There was always the luck factor. But since luck wasn’t her long suit, she didn’t count on it, either.
“Look there,” Tom said. “Your hair’s the same color as those roses.”
She noticed the cluster of orange-red roses in a dooryard. “It’s not that red.”
“Is the red hair from your mother or your father?”
“Father.”
He hesitated. “I’m sorry. I didn’t mean—”
“It’s okay. I don’t mind talking about him.” She smiled to prove she wasn’t just being nice. “My wanderlust is also a Spencer trait.”
The day she’d arrived in The Hague was the eighteen-month anniversary of her father’s death. Philip Spencer, ordinary American businessman, had walked into the middle of a bank robbery in Prague.
Talk about no luck.
The bank robbers still hadn’t been caught. Nobody seemed to be looking too hard for them.
Maggie gave up on resisting, took her roll out of the bag and bit into it, welcoming the smokiness of the cheese and the softness of the bread. Normalcy. She had to establish her routines, focus on her job and continue to move forward with her life. She couldn’t dwell on the past. And it wasn’t her job to investigate her father’s death.

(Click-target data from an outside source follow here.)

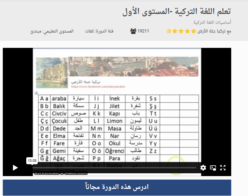248x196 pixels.
Task: Click the Istanbul panorama banner image
Action: click(x=133, y=66)
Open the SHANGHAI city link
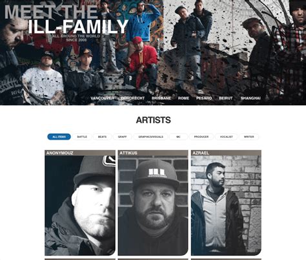Screen dimensions: 306x260 [x=250, y=98]
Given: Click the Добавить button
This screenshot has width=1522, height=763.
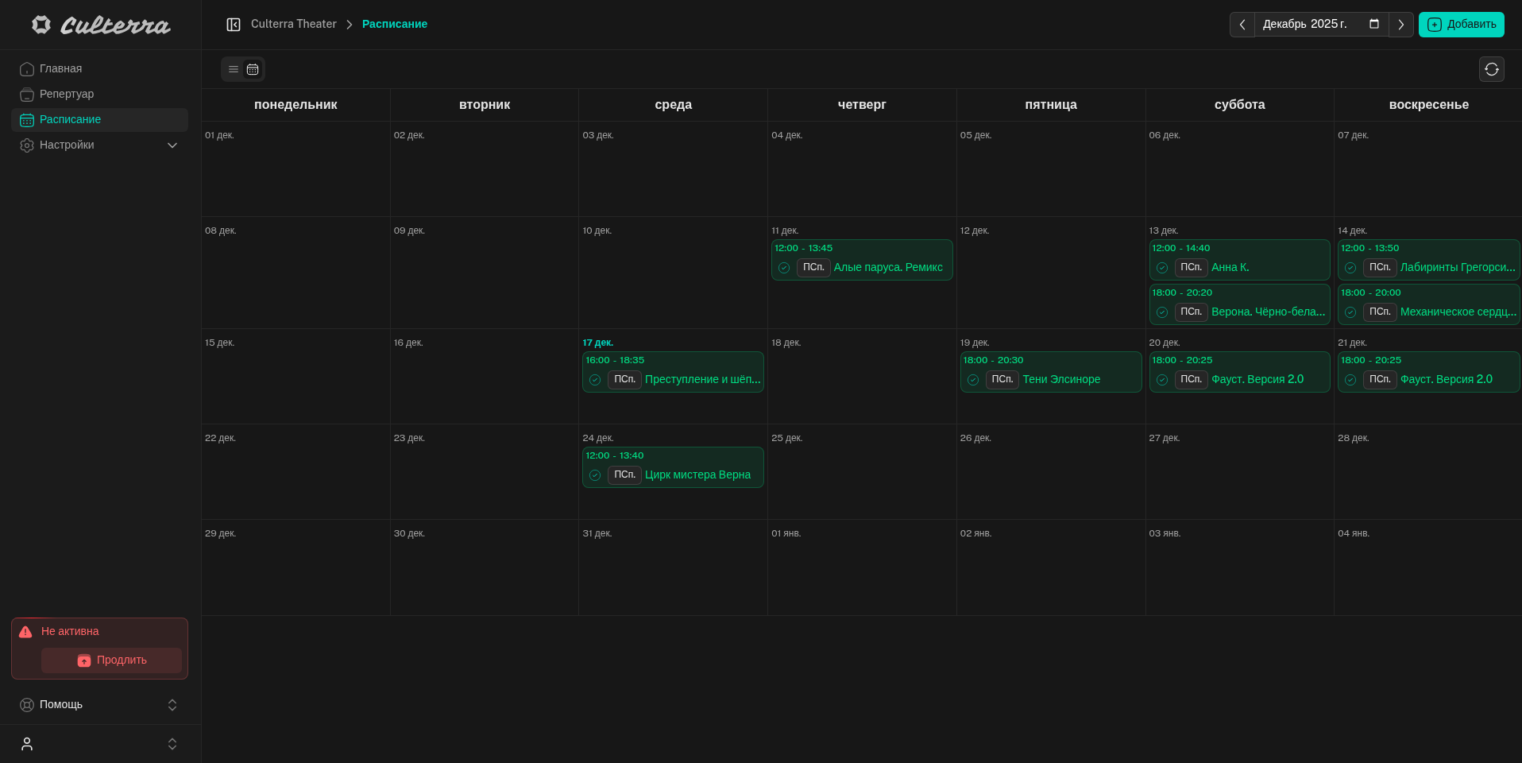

She and Tom walked up Lange Voorhout, a tree-lined street of stately historic buildings that was said to be one of the prettiest in The Hague, or, as it was known formally in Dutch, ’s-Gravenhage, which meant “the count’s hedge.” Even the Dutch shortened it to Den Haag. Although Amsterdam was the official capital, The Hague was the seat of the Dutch government and the residence of its royal family, as well as home to dozens of foreign embassies and the International Court of Justice.
The functional concrete American embassy was often called the ugliest building on Lange Voorhout, possibly in the entire city. The original embassy—presumably more graceful—had been accidentally destroyed by an Allied bomb during World War Two.

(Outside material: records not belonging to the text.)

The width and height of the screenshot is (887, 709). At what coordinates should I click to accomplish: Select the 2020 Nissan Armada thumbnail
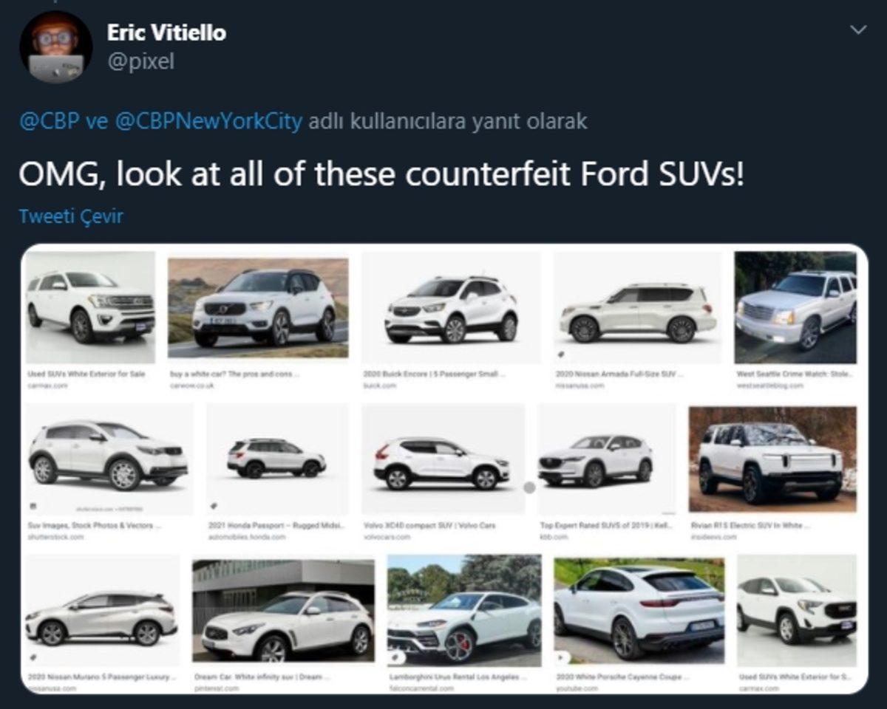pyautogui.click(x=637, y=308)
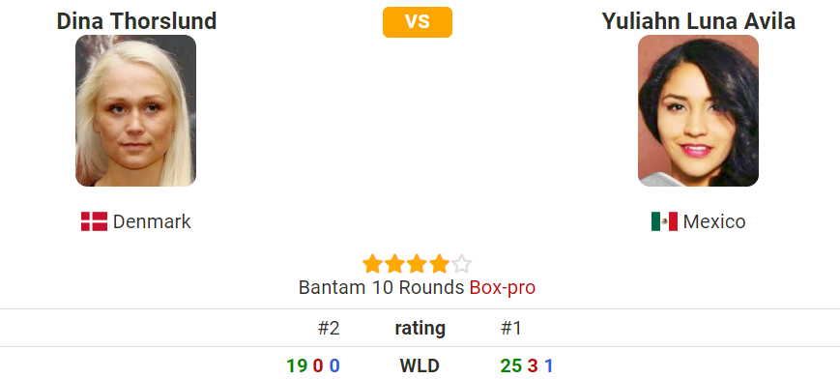Click the Mexico flag icon
Image resolution: width=840 pixels, height=379 pixels.
[x=664, y=221]
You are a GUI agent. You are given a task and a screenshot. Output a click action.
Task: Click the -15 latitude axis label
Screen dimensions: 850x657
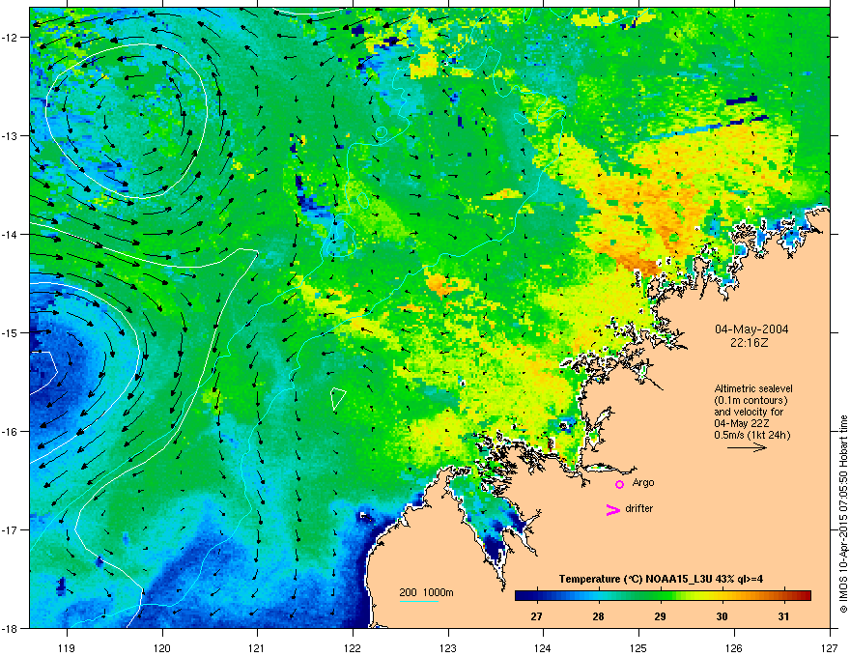point(10,332)
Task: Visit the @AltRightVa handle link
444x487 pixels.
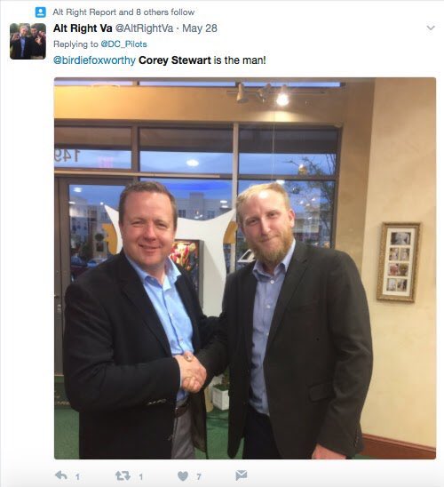Action: click(x=144, y=28)
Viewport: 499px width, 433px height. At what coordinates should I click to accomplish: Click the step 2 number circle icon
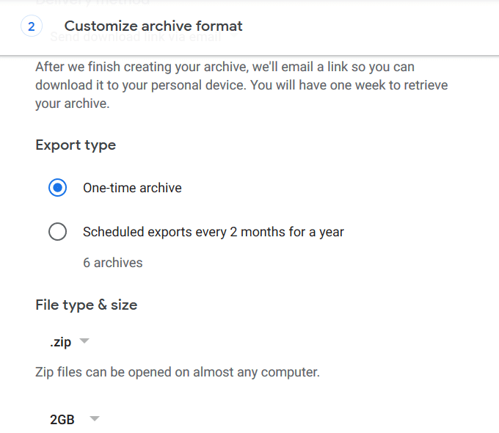pyautogui.click(x=31, y=26)
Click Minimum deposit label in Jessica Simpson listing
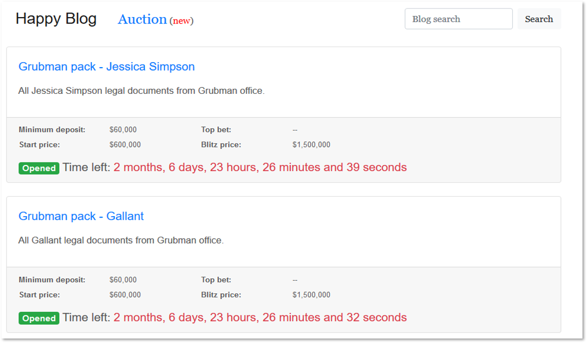The height and width of the screenshot is (343, 587). (52, 130)
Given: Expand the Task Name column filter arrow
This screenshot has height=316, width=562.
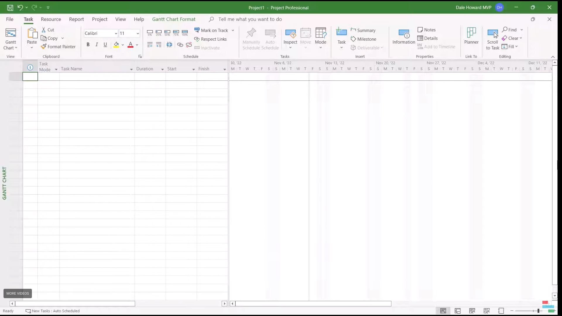Looking at the screenshot, I should click(131, 69).
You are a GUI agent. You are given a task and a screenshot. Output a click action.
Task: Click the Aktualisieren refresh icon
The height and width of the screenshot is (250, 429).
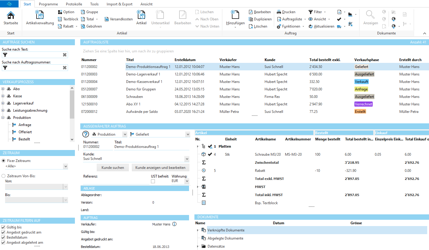pyautogui.click(x=310, y=26)
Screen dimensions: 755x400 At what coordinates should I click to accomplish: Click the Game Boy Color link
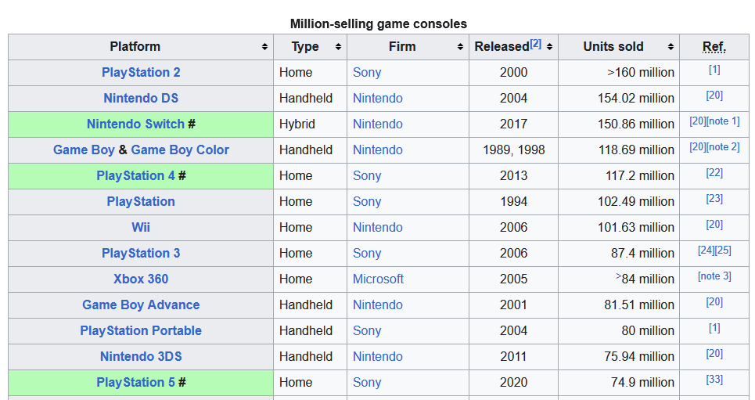tap(180, 150)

“Enjoy your bread and cheese,” Tom said cheerfully when they arrived. “And don’t work too hard.”
“You’re one to talk.”
He laughed. “Not me. An eighteen-hour day’s my limit.”
Maggie made her way to her desk, pouring herself a mug of coffee before she sat down. As a special agent for the U.S. State Department’s Diplomatic Security Service, she had a wide range of duties and responsibilities. First and foremost was the safety and security of the embassy’s personnel, property and information, whether in or out of the building, and of American citizens in the country. She’d completed six months of training at the Federal Law Enforcement Training Center in Brunswick, Georgia, then worked in U.S. diplomatic security field offices for four years, investigating passport and visa fraud. She’d come to The Hague straight from the Chicago field office, on the heels of a major joint counterterrorism investigation that had culminated in the arrest of a sophisticated trio of Americans producing and selling fraudulent visas.
She ate the last bite of her roll and drank some of her coffee.
Having a father killed by bank robbers in Prague hadn’t hurt her security clearance, nor did it even seem to trouble anyone—at least, not beyond sympathy for her loss.
It troubled her.
But she’d had to put her questions and doubts out of her mind, because there was nothing to be gained by sticking her nose into her father’s murder investigation. The American embassy in Prague and the FBI would keep her informed of any progress. She had her own job to do.
She buried herself in it, and by midafternoon, she realized she’d forgotten lunch. She found some peanut butter crackers in her desk and opened up a bottle of water as she scanned her e-mail.
Re: Nick Janssen.
Now, there was a subject heading, she thought, noticing the message was from a free e-mail account she didn’t recognize. She opened it up and took in the neatly typed words in a single glance, then read them over more slowly. Twice.
Special Agent Spencer,
You must hurry.
Nick Janssen is in ‘s-Hertogenbosch near the entrance of the Binnendieze boat tour. If necessary I can keep him there for another hour or so. But please hurry if you want him.
Sincerely,
A friend
Maggie read through the e-mail a fourth time.